From March 20, welfare recipients will be moved to alternative income streams including JobSeeker, Age Pension, Carers Allowance and the Disability Support Pension (DSP).
A spokesperson for the department – formerly known as the Department of Human Services and now known as Services Australia – said the changes were “part of the Government’s commitment to making Australia’s welfare system simpler and fairer”.
The changes were initially announced during the 2017-18 budget.
As of September 2019, roughly 680,000 Newstart recipients were expected to transition onto the JobSeeker payment, at the same rate.
The payment, which has not increased in real terms in 25 years, is $555.70 a fortnight for a single person without children.
About 7,834 Wife Pension recipients were expected to be affected by the changes, half of whom would transfer to JobSeeker Payments while the remainder would move to other payments, including the Age Pension and Carers Allowance.
“Wife Pensioners who transfer to JobSeeker Payment will not have mutual obligations until after they attend a transition interview with Services Australia, where it will be determined whether an exemption is appropriate,” the spokesperson said.
Welfare recipients are eligible for the Age Pension at 66 years.
The age of eligibility for the pension increases by six months every two years, with the next increase due to take effect on July 1.
Sickness and Bereavement Allowance recipients will not be able to make new claims from March 20.
Those currently on the payments will continue receiving funding until their exemption or bereavement period expires, the spokesperson said.
“Where a person’s partner dies on or after 20 March 2020, they will be able to claim bereavement support through the new JobSeeker Payment or Youth Allowance, depending on their age,” she said.
“Bereaved partners will be exempt from waiting periods and mutual obligation requirements for the period of bereavement. Bereaved partners will receive an upfront lump sum payment in addition to their first fortnight’s entitlement based on their circumstances.
“Services Australia has written directly to all affected recipients advising of the upcoming changes and has information available on its website and telephone lines.”
Last week, a Welfare Reform Act fact sheet with data and information about the changes on the Department of Social Services website cited outdated information.
The spokesperson told InDaily the fact sheet was a “historical document” and “the fact sheet will be updated to reflect latest data in due course.”
Australian Council of Social Services CEO Cassandra Goldie said she wanted to ensure those who needed income support understood they could still access payments.
“A key concern is that people won’t know that there is an allowance for bereavement or an allowance for illness once the payment becomes known as the ‘JobSeeker payment’,” Goldie said.

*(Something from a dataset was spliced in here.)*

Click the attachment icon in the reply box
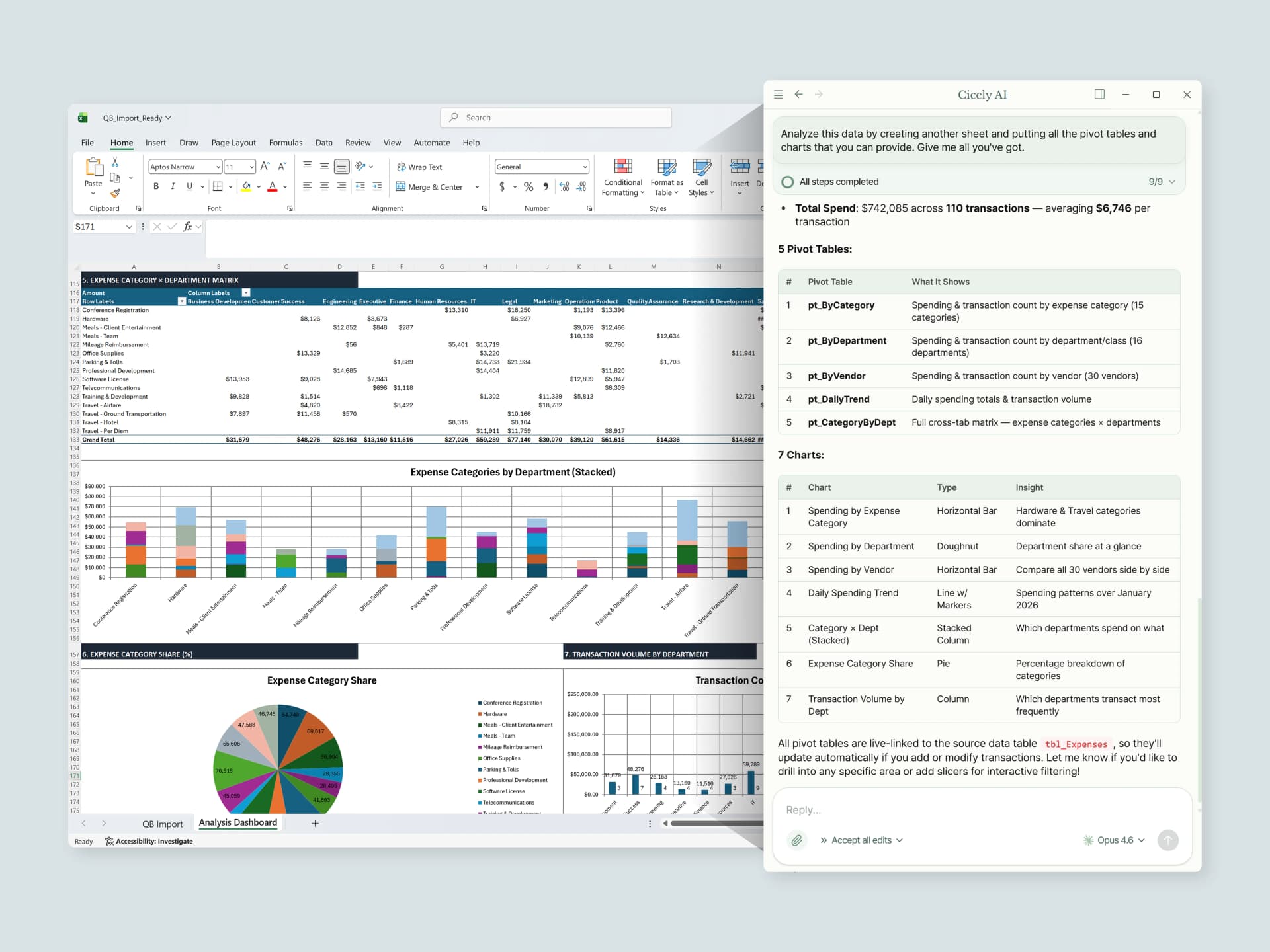The width and height of the screenshot is (1270, 952). coord(797,840)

“We urge the government to ensure that there is clear, easy to access information out there for people who need these payments.
“We also urge the government to review take-up of these payments over time to detect if there has been a decline in claims, and quickly address any decline.”

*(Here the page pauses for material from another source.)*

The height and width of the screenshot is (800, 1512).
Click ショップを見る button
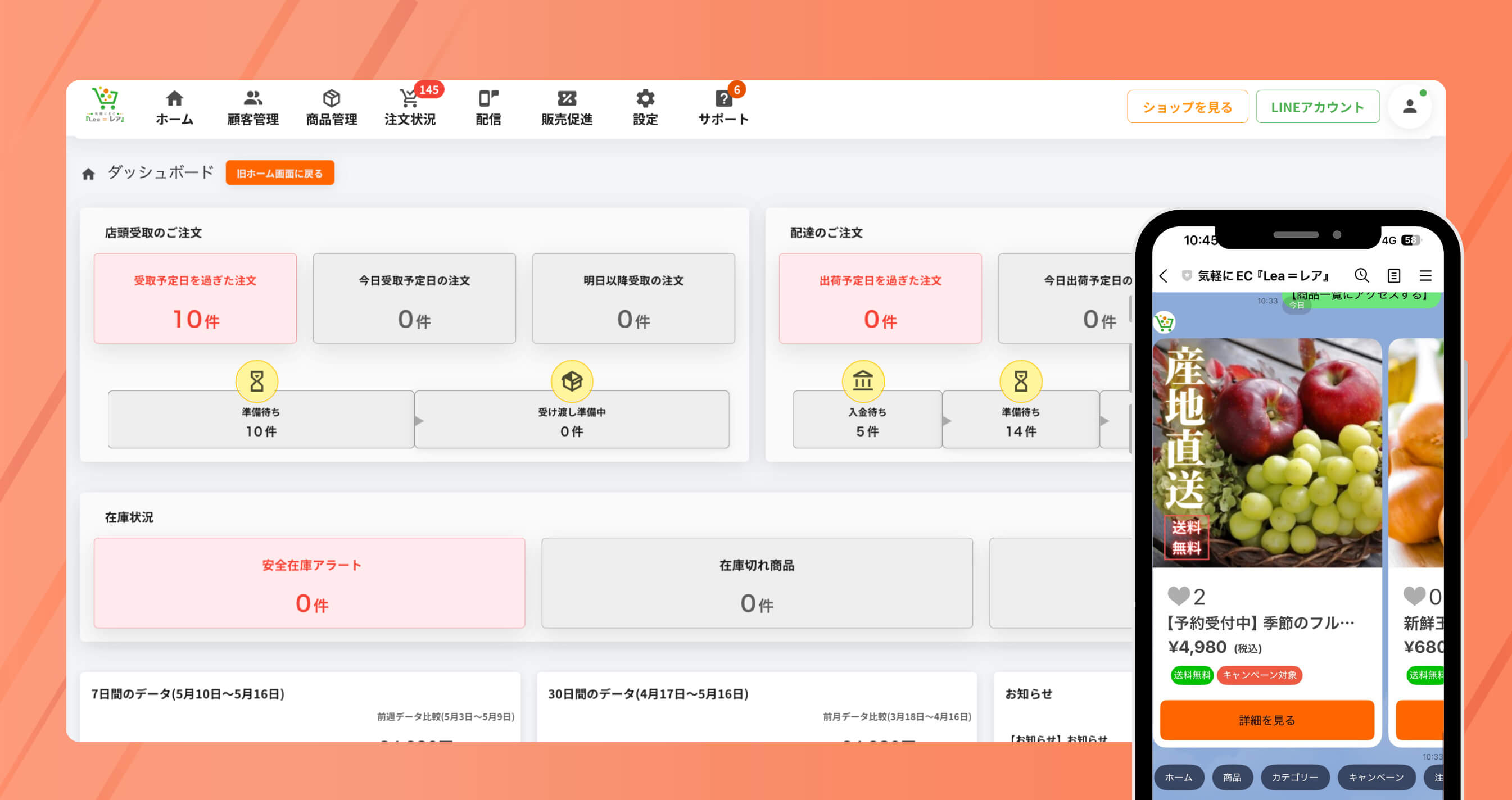point(1187,107)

Kym Mercer, from the Anti-Poverty Network SA, said she was concerned forcing unwell or recently bereaved people to apply for a JobSeeker payment rather than a Sickness and Bereavement Allowance would prevent people from seeking support.
“By calling it a JobSeeker Payment I’m worried sick and bereaved people are going to be put off making a claim – because they’re not j job seekers,” Mercer said.

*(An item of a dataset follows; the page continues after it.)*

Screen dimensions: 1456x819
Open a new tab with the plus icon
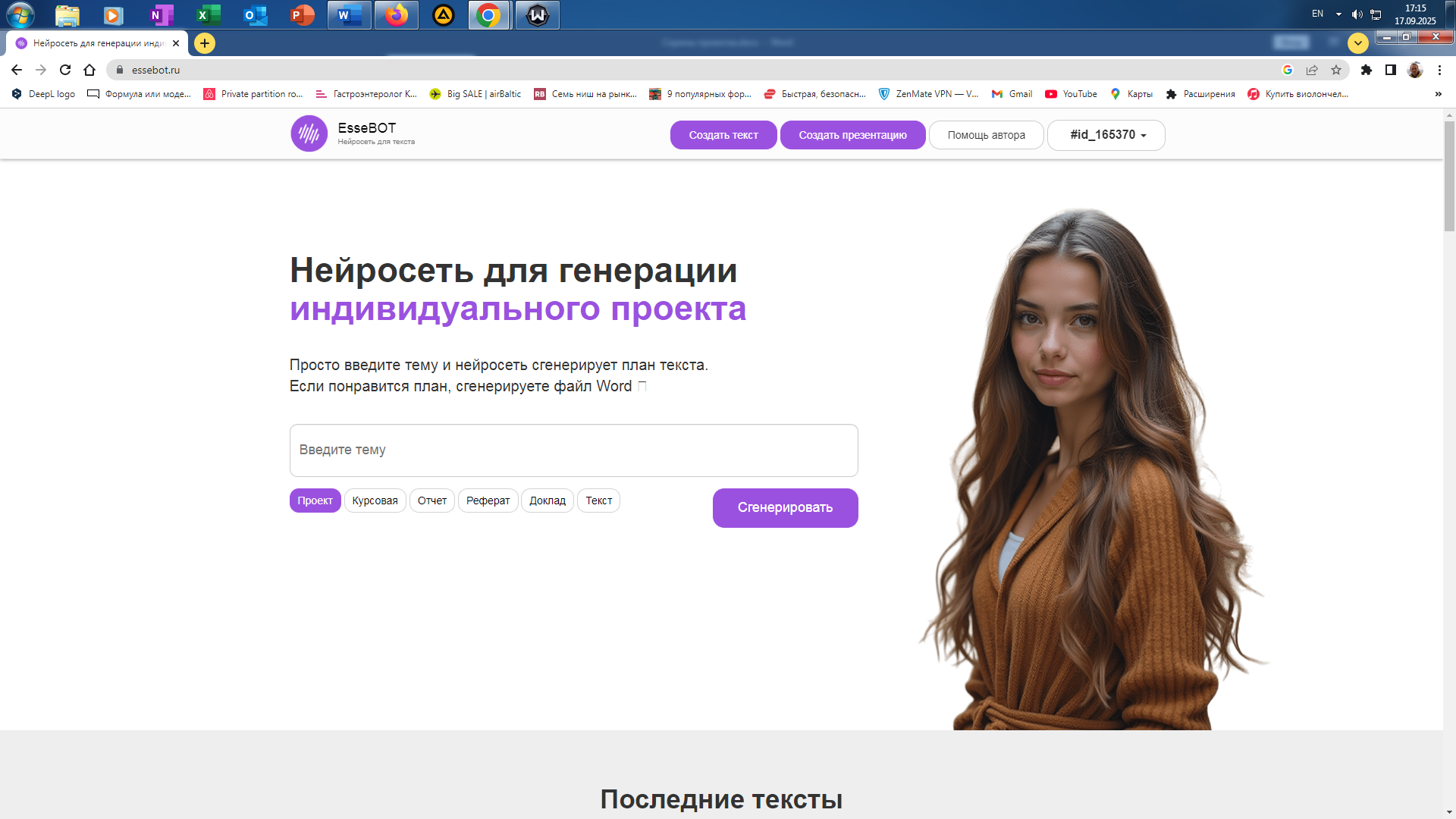click(x=205, y=43)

“People who are sick and have a job to return to … don’t need to apply for another job.
“I’m also worried the change of name will be stigmatising, just like with the cashless welfare card.”
InDaily asked a spokesperson for Families and Social Services Minister Anne Ruston what had been done to prepare people for the changes.
The spokesperson said: “This change passed Parliament almost two years ago after being announced as part of the 2017-18 Budget and has been widely publicised since that time.”
The latest welfare reforms follow legislation passed in the Senate in February which changed the way welfare recipients report income.
Under the new reporting system, from July, welfare recipients’ will be able to enter details on their payslips. It will also enable employment and income data to be pre-filled online.
The raft of amendments come after the government’s robodebt program was declared illegal by the Federal Court. The controversial robodebt scheme saw people served with notices for money that they didn’t owe.
The scheme is subject of a separate class action lawsuit, which will determine whether more than 570,000 debts issued by Centrelink after July 1, 2015, were lawful. The class action will also determine whether the Centrelink levied fees should be refunded.
A separate piece of legislation, known as the Payment Integrity Bill 2019, is due to be debated later this year.
This Bill would cut income support payments to pensioners and extend residency requirements to access the Age Pension and DSP.
It would also cut the GST supplement paid to pensioners who leave Australia for six weeks or more and double the liquid assets waiting period from 13 weeks to 26.